• **Trecho**
================

Testando capacitores eletrolíticos com o osciloscópio
Testando capacitores eletrolíticos com o osciloscópio
O parâmetro fundamental de um capacitor é, obviamente, a capacitância e durante muito tempo nós, técnicos (inclusive eu), pensávamos que ter um capacímetro resolveria todos os nossos problemas.
Aliás, antes dos capacímetros se tornarem populares, “tudo” em eletrônica se resolvia com um VOM analógico até mesmo o teste dos capacitores.
Com ele descobria-se se o “suspeito” estava em curto ou com fuga e ainda se estava “seco” e “sem carga”, ou seja, se “perdeu” a capacitância.
Quanto “perdeu” de capacitância não ficávamos sabendo, só se tivéssemos um capacímetro, coisa de laboratório “avançado”.
A essência do teste com o VOM analógico (e tem que ser analógico) é avaliar o tempo de carga e descarga do capacitor que depende, obviamente, da capacitância dele.

================

• **Dados do exercício**
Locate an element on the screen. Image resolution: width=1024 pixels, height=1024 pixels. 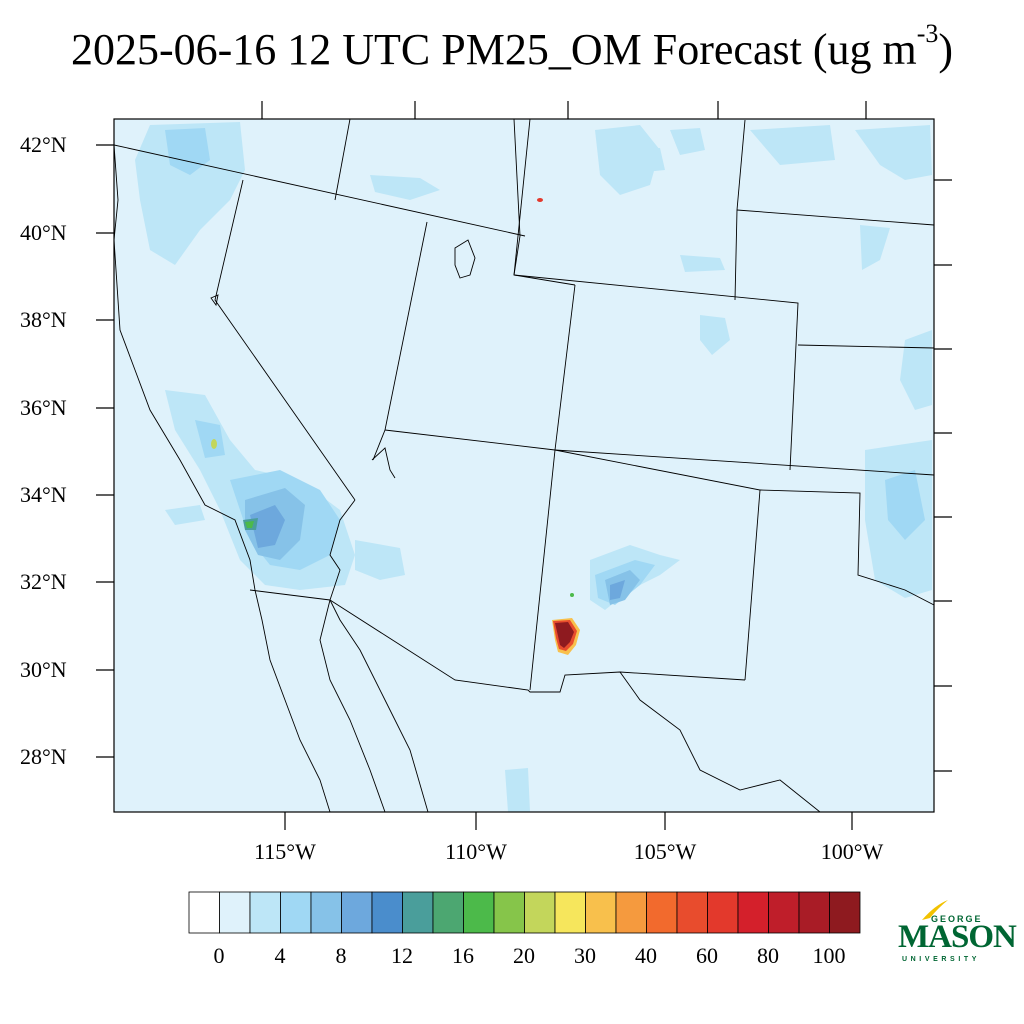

================

• **Atividades**
- a) Resuma em duas frases o trecho sobre o teste de capacitores eletrolíticos.
- b) Quais instrumentos de medição aparecem no trecho sobre capacitores, contando também o título? Liste todos.
- c) Transcreva do trecho sobre capacitores a parte que começa em "Com ele descobria-se" e segue até "da capacitância dele.".

• **Respostas**
- a) Por muito tempo, os técnicos acharam que ter um capacímetro resolveria todos os problemas, mas antes de ele se popularizar os capacitores eram testados com um VOM analógico. Esse teste mostrava se o capacitor estava em curto, com fuga ou sem capacitância, mas não quanto ele tinha perdido, e se baseava em avaliar o tempo de carga e descarga, que depende da capacitância.

- b)
- osciloscópio
- capacímetro
- VOM analógico

- c)
Com ele descobria-se se o “suspeito” estava em curto ou com fuga e ainda se estava “seco” e “sem carga”, ou seja, se “perdeu” a capacitância.
Quanto “perdeu” de capacitância não ficávamos sabendo, só se tivéssemos um capacímetro, coisa de laboratório “avançado”.
A essência do teste com o VOM analógico (e tem que ser analógico) é avaliar o tempo de carga e descarga do capacitor que depende, obviamente, da capacitância dele.